It takes some pressuring, some rather awkward begging, but eventually he’s led from paladin to paladin to Pidge. She’s alone on the main deck, looking out over a vast expanse of star maps too dense and filled with complicated diagrams for Keith to begin to understand. In a way, it seems fitting. She’s filled every inch of him recently, rewritten him with complex algorithms and insane hypotheticals, boiled him down to something unsolvable, something lacking the variables necessary to function again.

Even without saying a word, he knows that she’s aware of his presence. Her hands pause amidst the holograms she’s been manipulating. She doesn’t turn around, but her shoulders tense, her back straightens. 
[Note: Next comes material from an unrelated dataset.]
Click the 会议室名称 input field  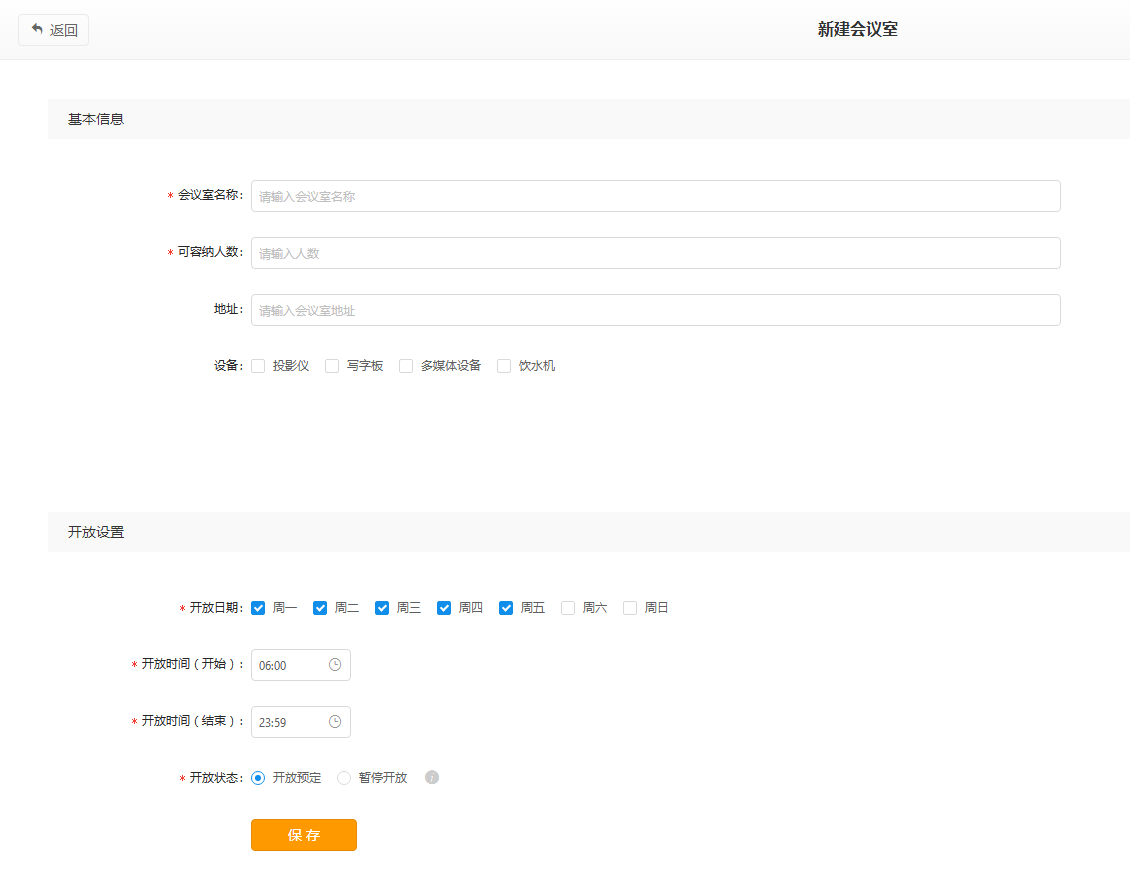tap(655, 196)
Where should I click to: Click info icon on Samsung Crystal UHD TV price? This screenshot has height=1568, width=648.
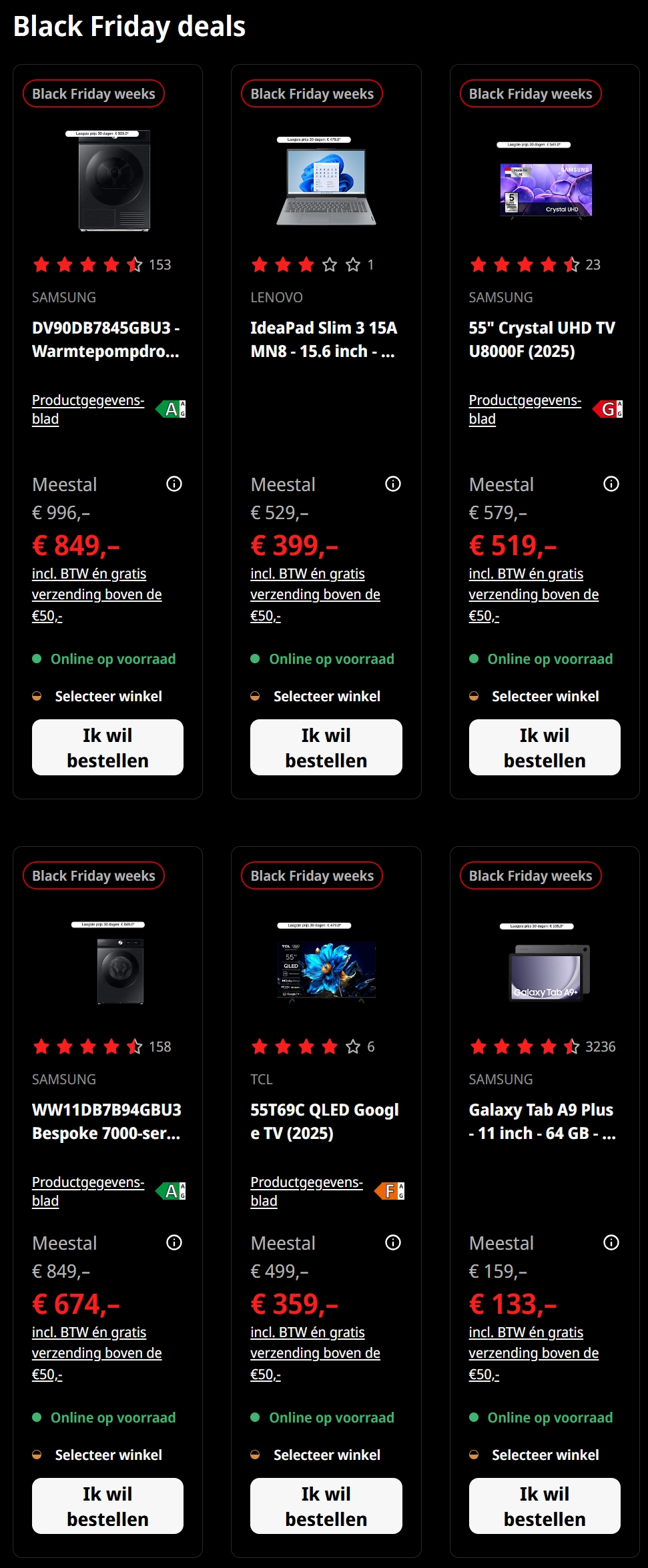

“I’m sorry,” Keith says without warning, and it’s a sign of her training that she doesn’t flinch at the volume of his voice. He’s not sure if he’s allowed to be proud of that fact, but he is. She doesn’t say anything in response, so he presses on, presses forward, comes to stand at her side amongst the star maps and endless universe beyond.

He hadn’t rehearsed what to say, he realizes. Probably should have pulled a Lance and practiced in the mirror, probably should have pulled a Hunk and asked for advice, for help. He probably should have talked to Shiro. He always talks to Shiro. But he’s never been good about planning ahead. Not when it’s important.

Not when it matters.

“I’m sorry for not asking first,” is what comes out of his mouth eventually. Of all the things he could have said, for some reason this seems the most pressing. He should have asked, they should have talked, he should have been less brash, more careful. Then maybe things would have been different. Then maybe she wouldn’t be slowly turning to look at him, eyes wide and mouth slightly parted. Then maybe she wouldn’t be shaking her head at him, chuckling softly at him, smiling in amusement at- Wait.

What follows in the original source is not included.